To get a big picture of how Social Security and Medicare bills are received in Congress, the National Committee to Preserve Social Security and Medicare, a group that lobbies to protect financial and health benefits of older Americans, designed a report card for each state’s U.S. congressional members.
The scorecard reports how each representative and senator in the U.S. Congress voted on bills that affect Social Security, Medicare and other retiree-focused legislation.
Most of the votes are along party lines, but when looked at in the aggregate, the scorecard provides a picture of how Congress responds, or doesn’t, on issues that affect those who claim Social Security or use Medicare, Medicaid or the Affordable Care Act.

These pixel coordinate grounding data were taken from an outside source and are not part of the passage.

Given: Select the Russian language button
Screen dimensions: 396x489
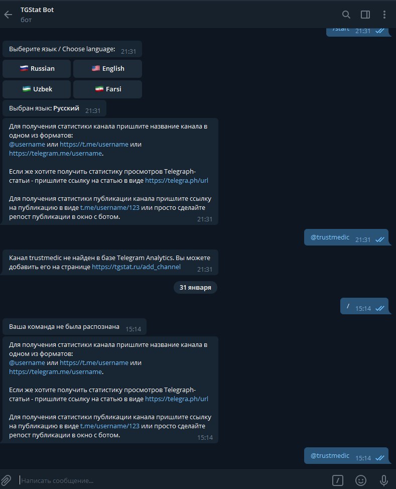Looking at the screenshot, I should (x=37, y=69).
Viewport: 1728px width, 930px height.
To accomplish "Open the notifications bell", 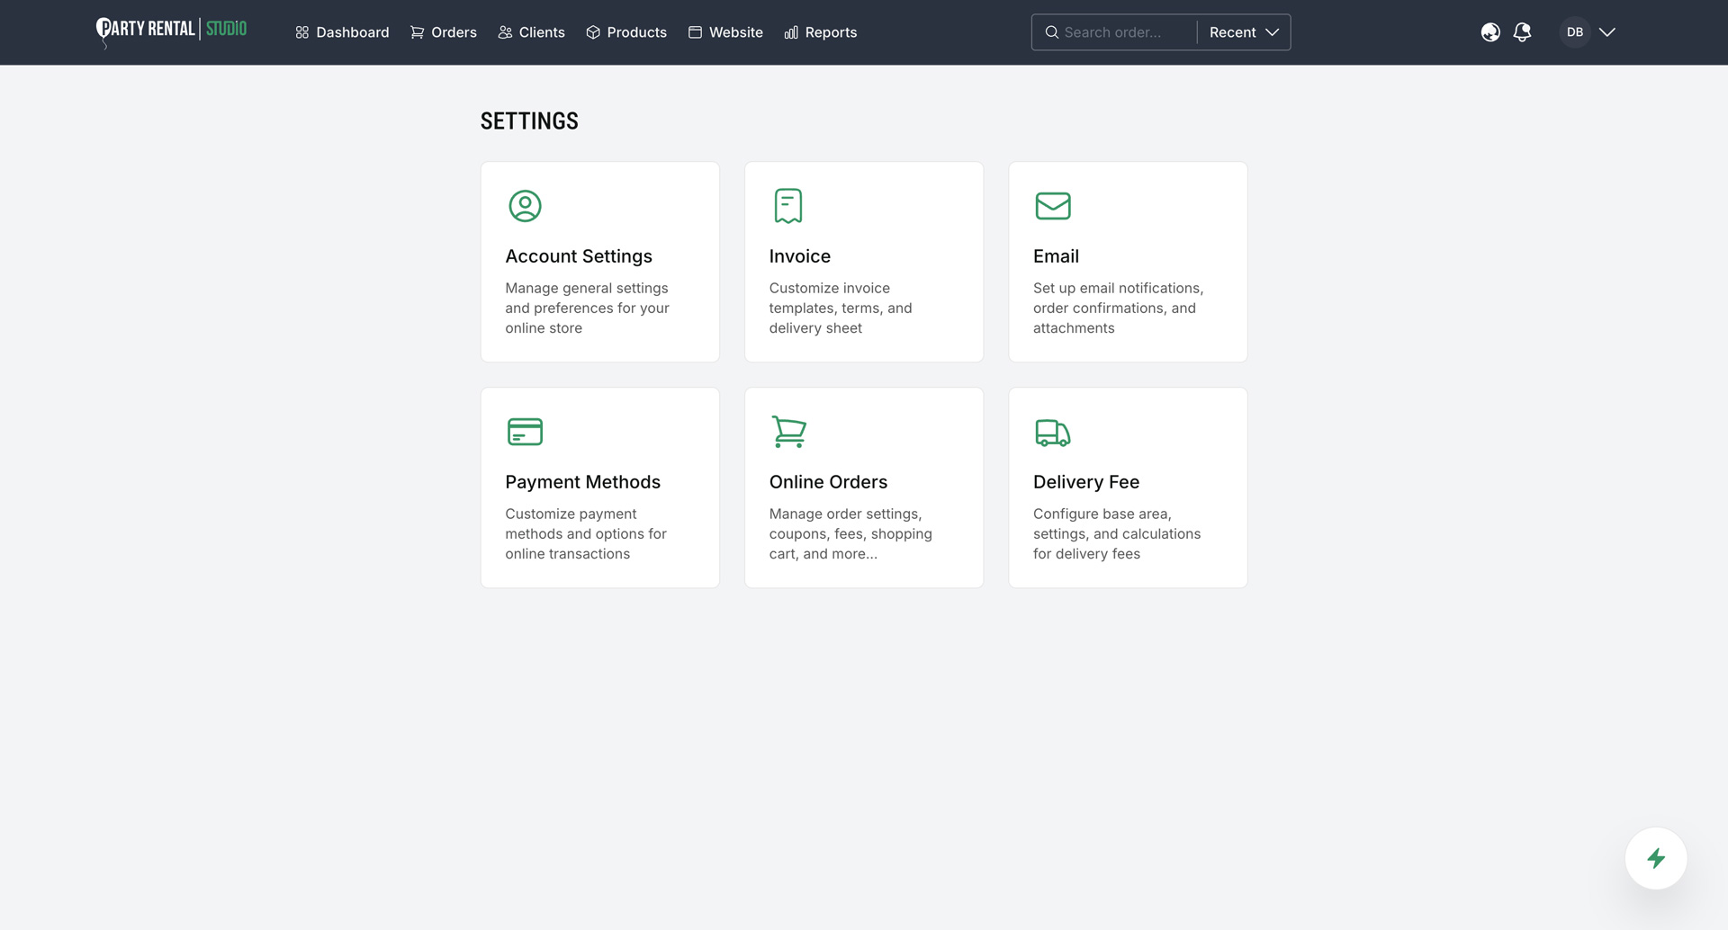I will click(1522, 32).
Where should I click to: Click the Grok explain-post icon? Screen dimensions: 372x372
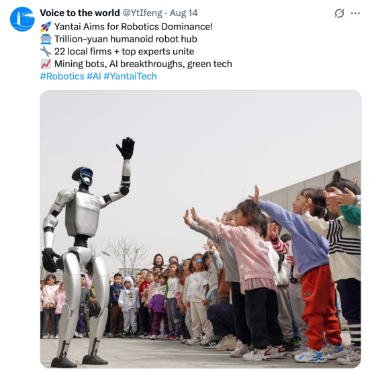pyautogui.click(x=339, y=13)
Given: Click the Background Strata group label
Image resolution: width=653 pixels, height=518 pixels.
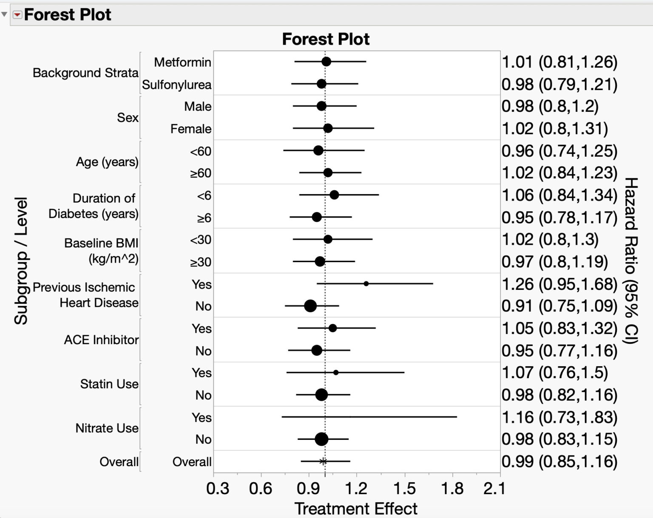Looking at the screenshot, I should point(85,73).
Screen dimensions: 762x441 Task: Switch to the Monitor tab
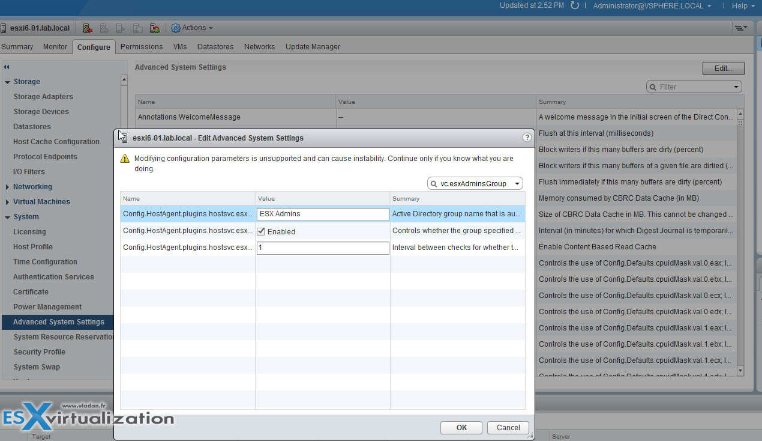pyautogui.click(x=55, y=46)
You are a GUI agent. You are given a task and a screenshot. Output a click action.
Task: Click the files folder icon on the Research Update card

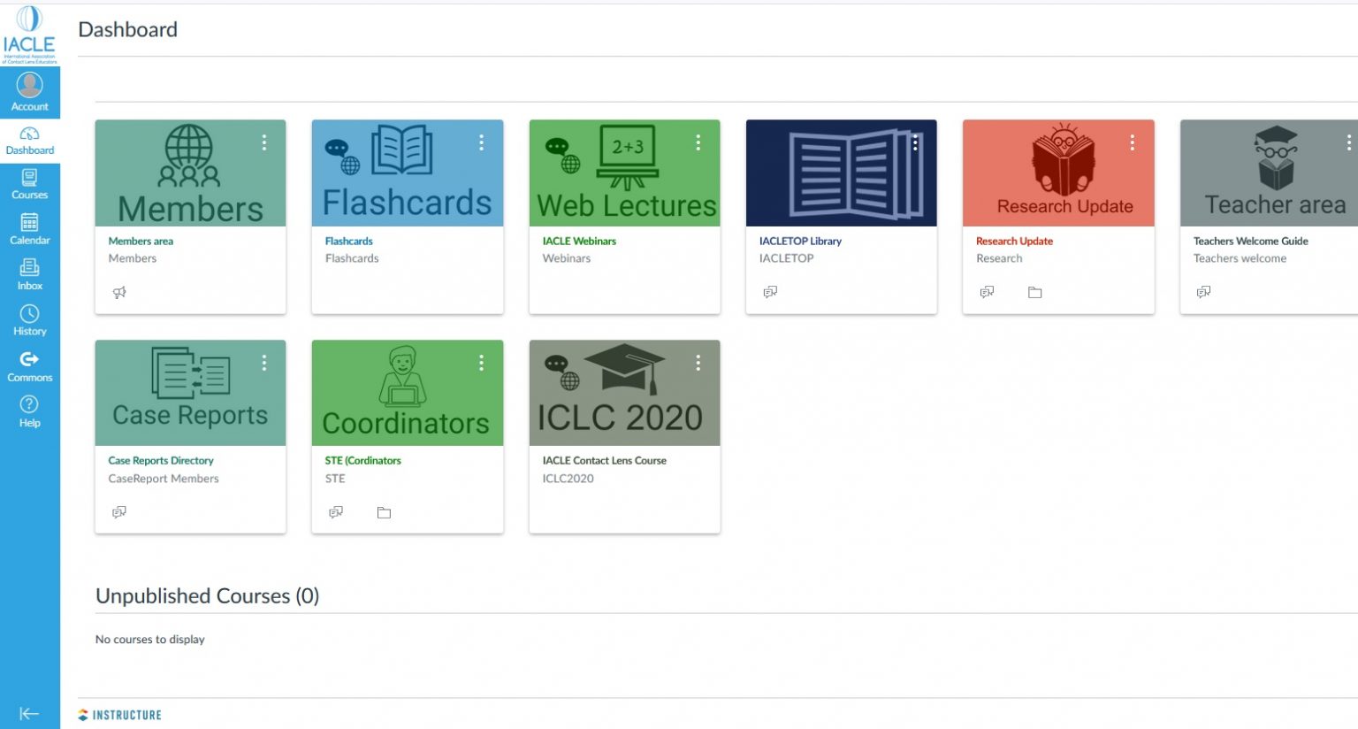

The site offers an interactive map showing how Senate or House representatives voted in each state during the 2019-2020 sessions. Below is a key to each of the votes that were taken. Readers can either click on the map or use the full scorecard for the tabulated information.
The group looked at four votes cast in the House and three in the Senate. Here is a description of those votes:
House of Representatives Votes
Protecting Americans with Preexisting Conditions Act of 2019 (H.R. 986)
This bill passed 230-183.
Rollcall was May 9, 2019.
The bill disallowed states from offering less comprehensive Affordable Care Act marketplace insurance. According to the NCPSSM, which supported passage of the bill, it was helpful to 40% ACA of enrollees age 50-64 who might have one or more pre-existing conditions.
Status: Rejected in Senate. See S.J. Res 52 below.
Strengthening Health Care and Lowering Prescription Drug Costs Act (H.R. 987)
Rollcall was May 16, 2019.
This bill reduced the cost of prescription drugs by increasing availability of generic drugs, as well as strengthened the ACA for those with pre-existing conditions. The NCPSSM supported passage.
Status: Received in the Senate on May 20, 2019, and referred to Health, Education, Labor and Pensions.
Elijah E. Cummings Lower Drug Costs Now Act (H.R. 3)
Rollcall was Dec. 12, 2019
This bill allowed the Health and Human Services Department to negotiate prices for certain high-cost drugs with pharmaceutical manufacturers on behalf of Medicare, which was prohibited from doing so by saw. The bill created a $2,000 Medicare beneficiary annual out-of-pocket cap for spending on prescription drugs, and provided partial coverage for Medicare hearing, dental and vision services. The NCPSSM supported passage.
Status: Senate read for first time Aug. 13 and is still pending. Thus far, Senate Majority Leader Mitch McConnell has refused to consider.